■ **Compito da svolgere**
Disponi le righe delle voci seguenti in una tabella Markdown con le colonne «N.» e «Riga», assegnando a ogni riga il suo numero progressivo e tralasciando quelle vuote.

Voci da una raccolta di dati:
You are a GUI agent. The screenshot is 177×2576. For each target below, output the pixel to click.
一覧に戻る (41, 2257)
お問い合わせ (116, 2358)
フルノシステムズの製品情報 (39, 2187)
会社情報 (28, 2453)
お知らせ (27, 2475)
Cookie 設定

■ **Risposta**
| N. | Riga |
|---|---|
| 1 | You are a GUI agent. The screenshot is 177×2576. For each target below, output the pixel to click. |
| 2 | 一覧に戻る (41, 2257) |
| 3 | お問い合わせ (116, 2358) |
| 4 | フルノシステムズの製品情報 (39, 2187) |
| 5 | 会社情報 (28, 2453) |
| 6 | お知らせ (27, 2475) |
| 7 | Cookie 設定 |